= Task description =
Your reply must hold the lines from the one containing "About Us (110, 1814)" to the end of the entries, copied exactly, with pictures excluded.

========================================

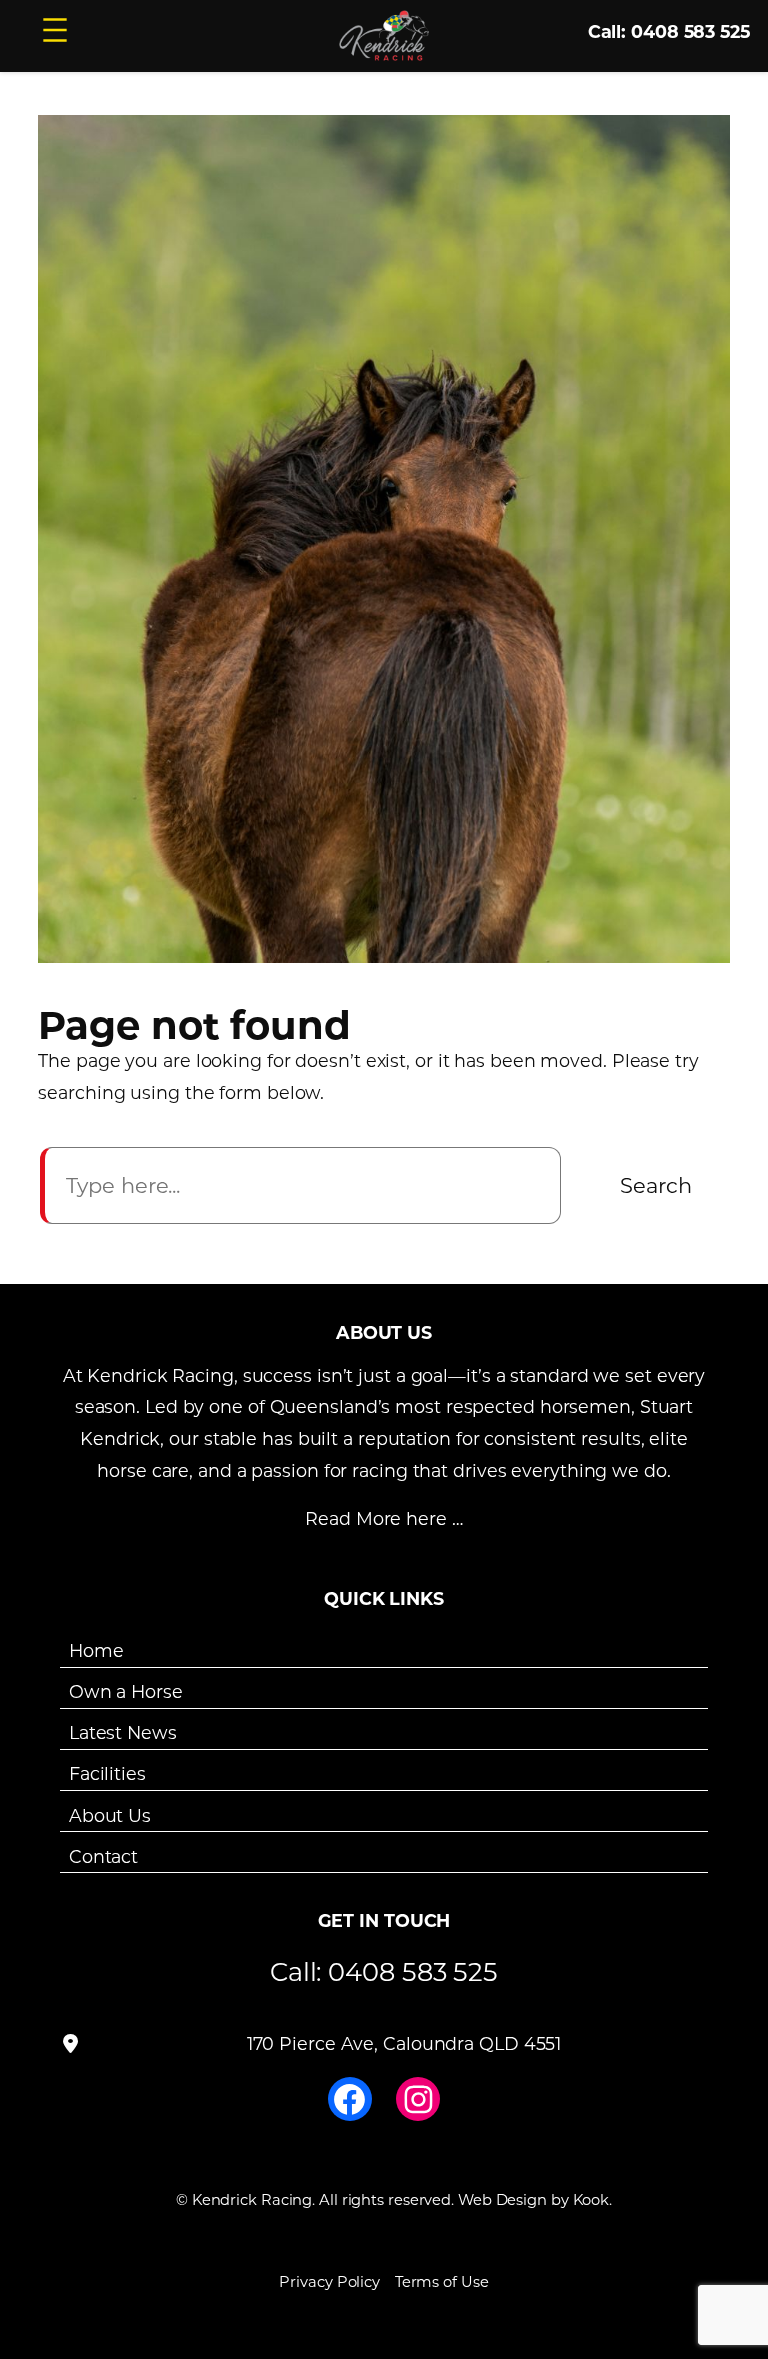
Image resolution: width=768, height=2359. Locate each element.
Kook (591, 2199)
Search (656, 1185)
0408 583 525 (413, 1971)
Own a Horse (126, 1691)
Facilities (107, 1773)
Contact (103, 1856)
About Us (110, 1814)
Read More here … (383, 1518)
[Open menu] (55, 30)
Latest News (123, 1732)
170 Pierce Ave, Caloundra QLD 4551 (404, 2043)
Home (96, 1650)
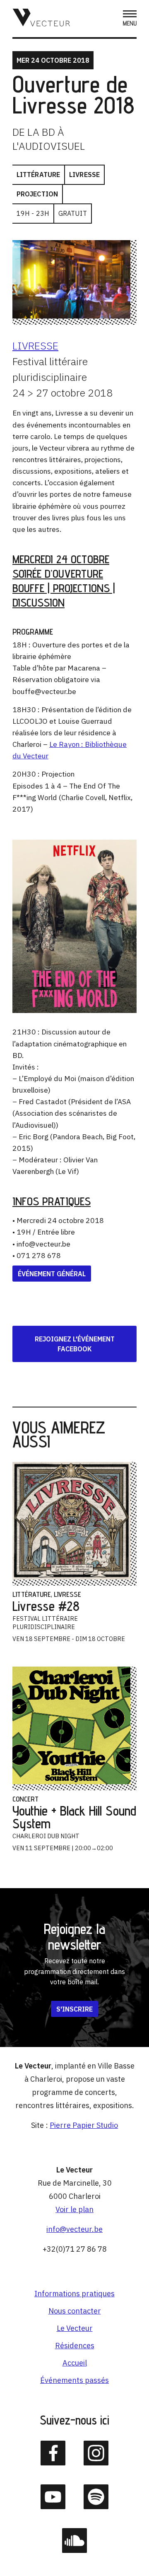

========================================

= Task output =
About Us (110, 1814)
Read More here … (383, 1518)
[Open menu] (55, 30)
Latest News (123, 1732)
170 Pierce Ave, Caloundra QLD 4551 (404, 2043)
Home (96, 1650)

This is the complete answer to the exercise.